The Lake Champlain area is the last place left in Quebec that is home to the spiny softshell turtle, which is named for its leathery shell and spiny projections near its head. The Canadian government estimates that the number of adult females in the area is only in the dozens.

The zoo has released about 2,500 baby turtles since 2009, but hopes to pick up the pace as its focus increasingly shifts from keeping animals in captivity to letting them go.

Patrick Paré, a biologist with the Granby Zoo, says the zoo is hoping to help introduce some 5,000 individuals into the wild by 2030, including more species of turtles, bats and birds, as part of a conservation mission announced earlier this year.

Those efforts also include working with zoos in other countries, including a frog release program in Panama, and partnering with local conservation groups to protect the habitat of turtles and other species, he said.

Paré says the spiny softshell turtle is an “umbrella species,” meaning that protecting its habitat will also help the survival of other species of turtle, birds, frogs and fish.

“The spiny softshell turtle, in our project, contributes to protecting tens of other animal species,” he said.

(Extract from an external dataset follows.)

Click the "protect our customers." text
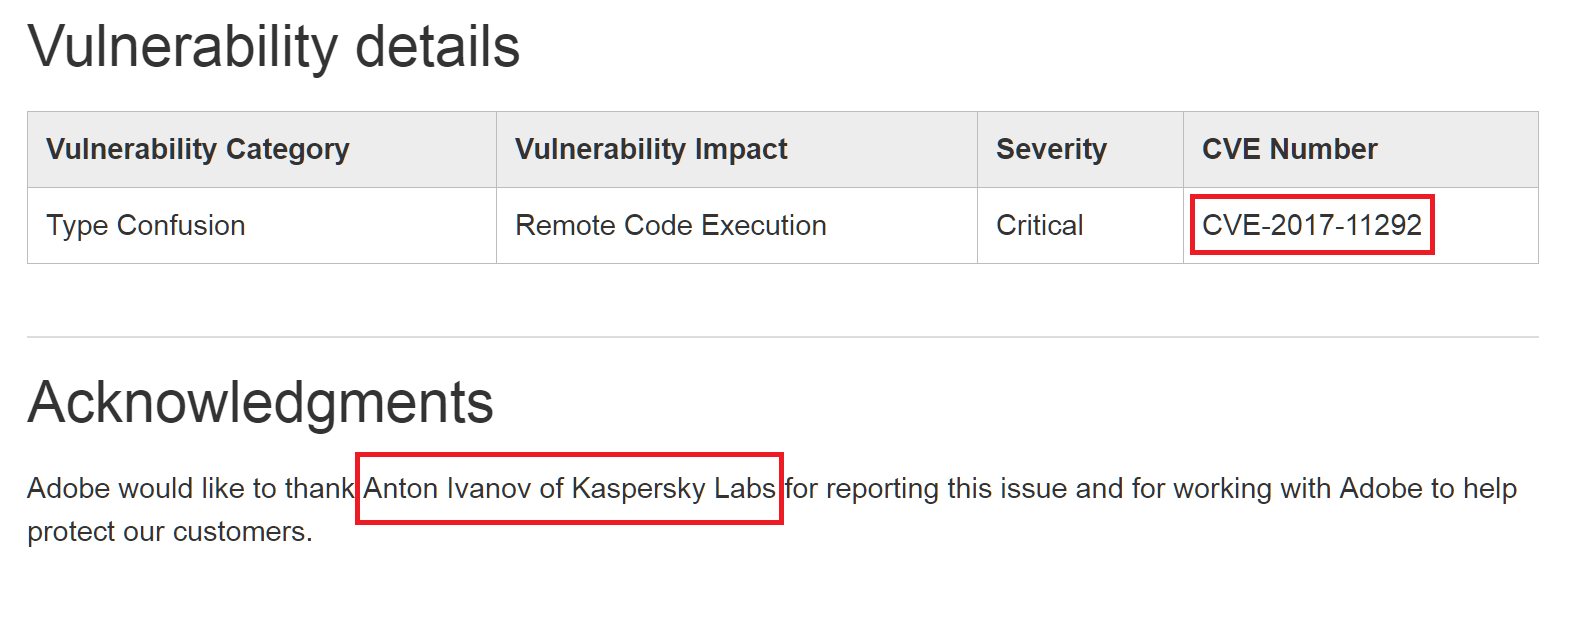Screen dimensions: 1571x631 coord(170,532)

The zoo’s mandate also includes education and working with the public. On Saturday, under sunny skies, a long lineup formed on the riverbank of people who had won a coveted ticket to release a turtle at the Mikinak turtle festival.

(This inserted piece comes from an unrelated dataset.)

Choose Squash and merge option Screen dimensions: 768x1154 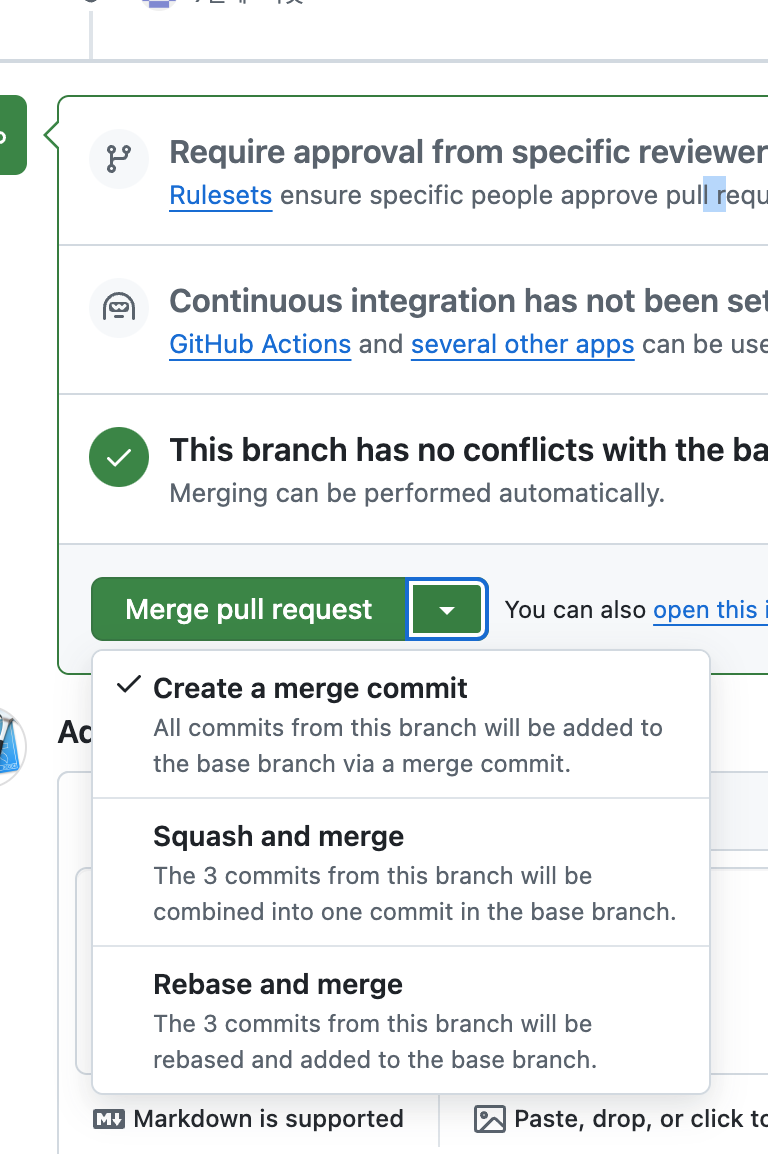click(x=401, y=872)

Neighbours Carole Ménard and Sabrina Leduc released theirs together. Both live near the water, where they’ve grown attached to the turtles they see hanging out on the riverbanks. Holding one in their hands only strengthened that connection, they said.

“It knows where to go,” Leduc said of the small animal. “It wants to go in the water.”

Paquette said there are signs that the zoo’s spiny softshell turtle release efforts might be working. While numbers are hard to measure, observers have seen some females with markings they don’t recognize, and some nests of smaller eggs, suggesting there might be new females breeding.

However, growing their ranks is a slow process, given that turtles don’t reproduce until they’re 12 to 15 years old, she said. Paquette said some of the turtles the zoo is releasing will have trackers attached, which will hopefully give better numbers.

“Normally for turtles, it’s about one per cent of individuals that actually survive until adults,” she said. “So most of them won’t survive, but it’s really that one per cent that we want to go help.”